At the core of the neoclassical system is the concept of utility. Yet, its measurability has always been a controversial subject, mostly in arguments about ordinality versus cardinality. In her article, Amélie Fiévet steps “On the shoulders of giants: from Lange (1934) to Samuelson (1938) on the ‘unique’ measure of utility”, to study how Samuelson interpreted cardinality as a separate cognitive ability in reaction to Lange who considered it to be a continuation of ordinality. He formally proved the consistency between utility indices related to situations and those related to changes from one situation to another. Yet, as Fiévet emphasises, while Samuelson set out the conditions under which Lange’s demonstration of cardinality is valid, he rejected it nevertheless on grounds of cognitive insufficiency.

Last among the selected articles is “Rupture and continuity in the original divide between microdynamics and macrodynamics”, written by Vincent Carret. The point of departure is “Propagation Problems and Impulse Problems in Dynamic Economics”, Ragnar Frisch’s contribution to the Festschrift for Gustav Cassel published in 1933. Attempting to develop a distinct methodology for the analysis of business cycles, Frisch characterised pre-existing dynamic theory as “micro-dynamic analysis” in contrast to his own approach which he called “macro-dynamic” – probably the earliest use of a term that within short time gave rise to the notion of “macroeconomics” as a subdiscipline distinct from standard “price theory”, later called microeconomics. Carret argues that Frisch’s micro-macro dichotomy “created a narrative hiding what had been done” in dynamic theory during the 1920s and early 1930s. He gives an account of cobweb models and models with intertemporal optimisation, two approaches to which Jan Tinbergen had contributed before he was converted to working on macrodynamics. Carret frames the underlying question whether movements of the economy in the aggregate can be explained in terms of intertemporal optimisation as having been above all a division between mathematical tools: maximisation at the individual level, Newtonian dynamics and macroeconometrics at the aggregate level.
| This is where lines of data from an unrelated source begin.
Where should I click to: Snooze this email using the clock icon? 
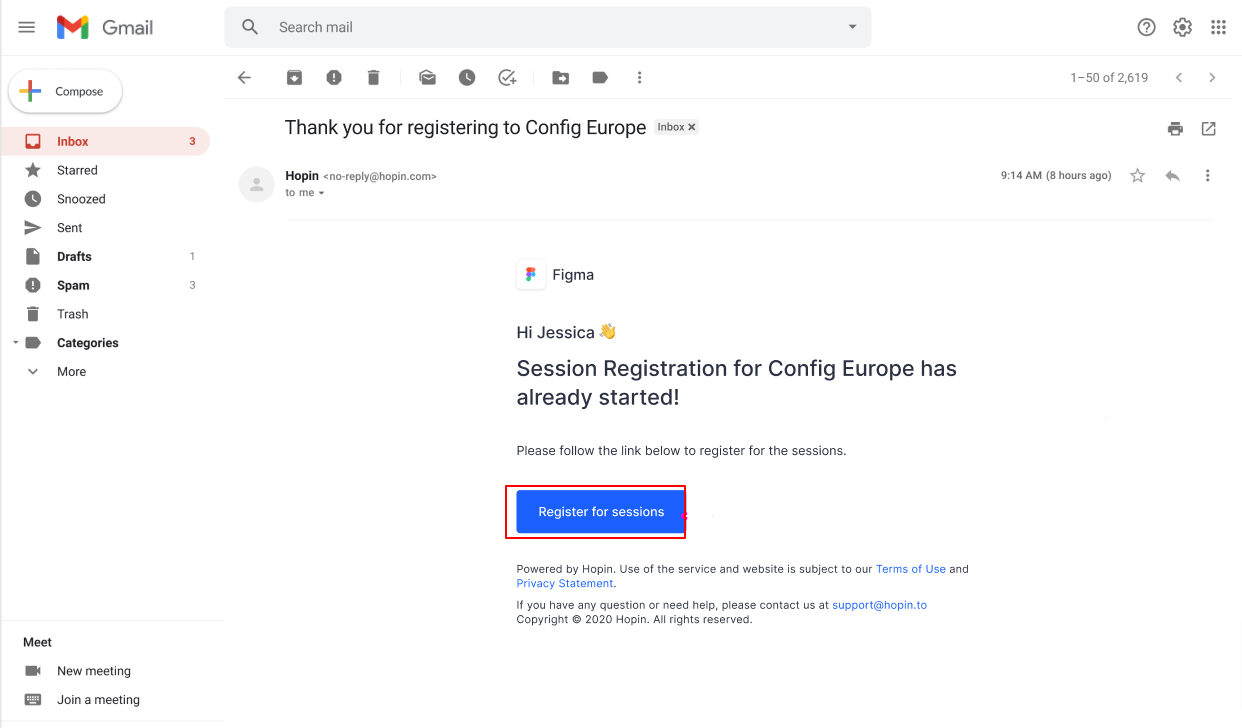click(x=467, y=77)
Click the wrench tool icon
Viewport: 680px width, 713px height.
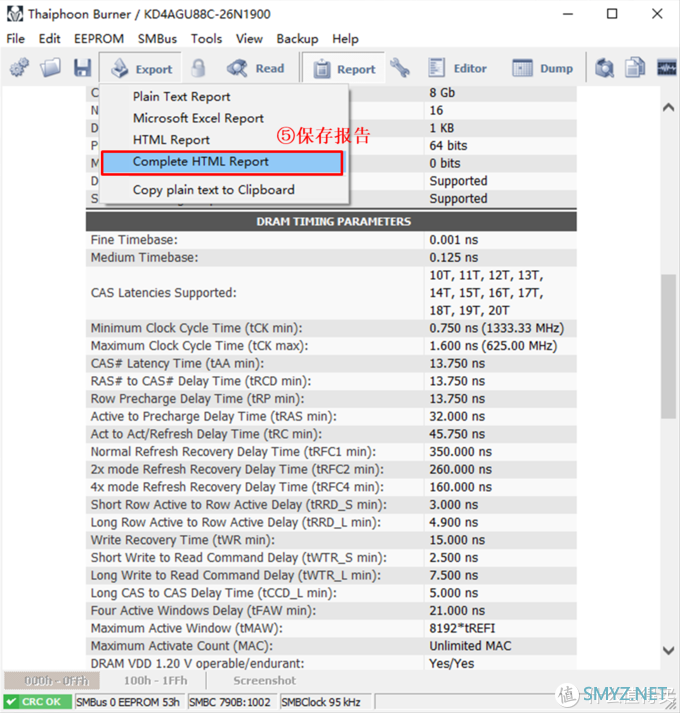point(400,68)
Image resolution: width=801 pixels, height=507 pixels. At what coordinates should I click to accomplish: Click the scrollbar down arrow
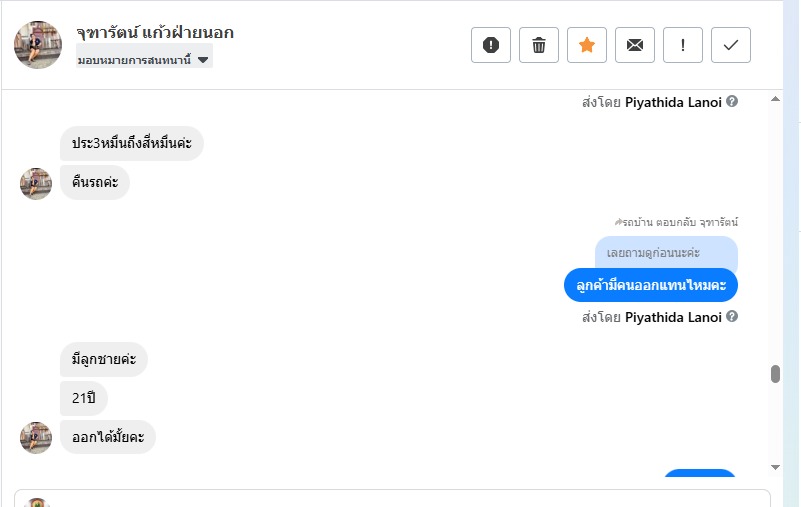pyautogui.click(x=775, y=467)
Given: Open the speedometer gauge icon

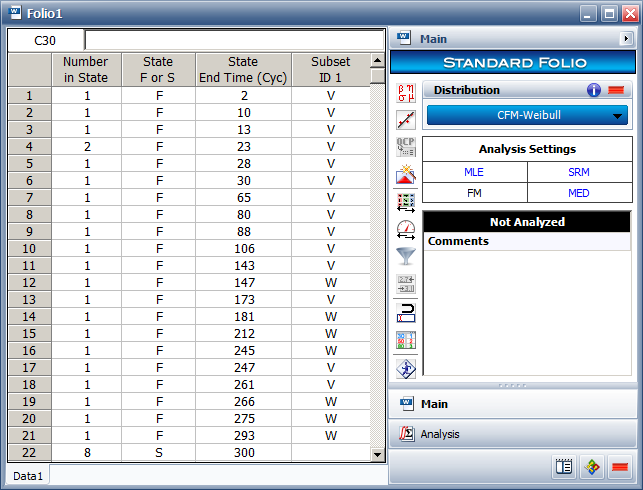Looking at the screenshot, I should 406,229.

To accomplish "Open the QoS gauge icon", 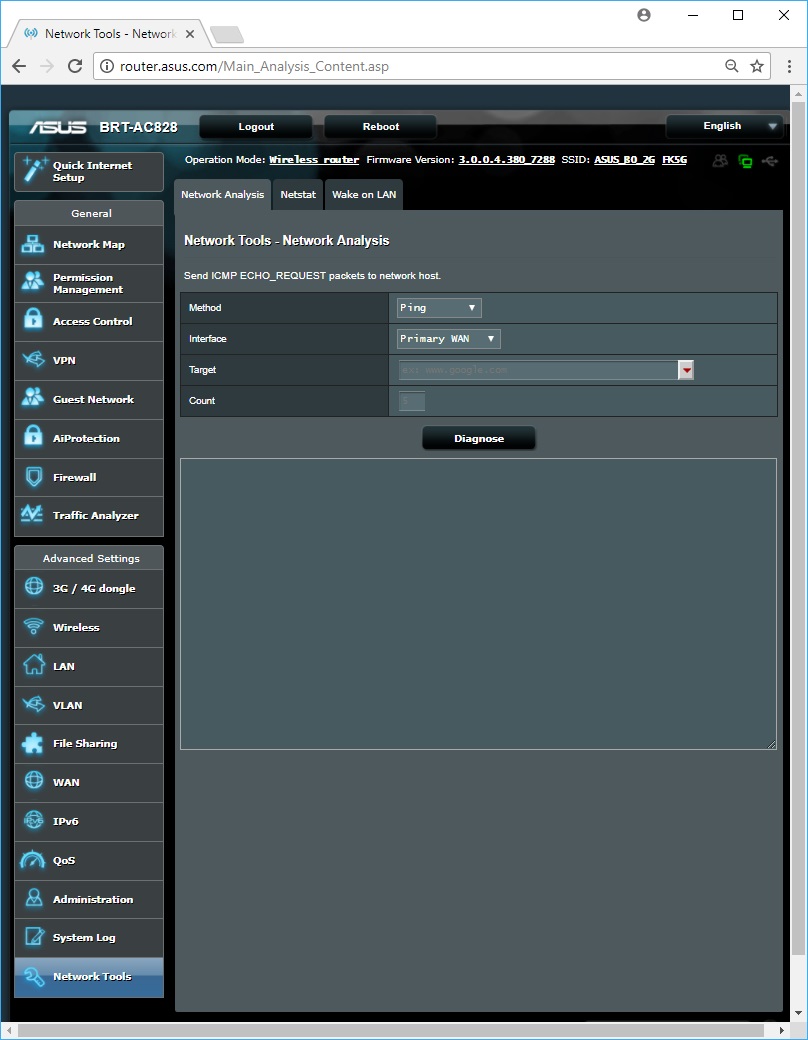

Carret’s article is followed by the verbatim records of a roundtable discussion, which took place during the ESHET conference in Sofia, about a highly prominent and controversial attempt to eliminate the divide between microdynamics and macrodynamics. Fifty years have passed since Robert E. Lucas published his paper on “Expectations and the Neutrality of Money”. It started a movement that changed the professional standards of doing macroeconomics. It arguably also affected the perception, if not the conduct of monetary policy and other stabilisation policies. The roundtable discussion on “Monetary non-neutrality and stabilisation policies 50 years after Lucas’s ‘Expectations’ paper” collects comments from a panel of experts in a combination of prominent macroeconomists who have gathered ample experience of work in central banks and other authorities, and historians of economics. The panellists are Olivier Blanchard, Beatrice Cherrier, David Laidler and Athanasios Orphanides. The discussion was prepared and moderated by Pierrick Clerc, the transcript has been edited by Hans-Michael Trautwein.

The final piece in this special issue is an obituary for Axel Leijonhufvud who passed away in May 2022. He was not only an outstanding thinker, well known for his reinterpretation of Keynes and as an untiring critic of mainstream thinking in macroeconomics. He was also an inspiring and generous person, and – last but not least – an honorary member of ESHET.

At the end of the introduction to this special issue, we would like to thank all the referees for having contributed anonymously, with competence and efficiency, to the selection of the papers and the improvement of their quality.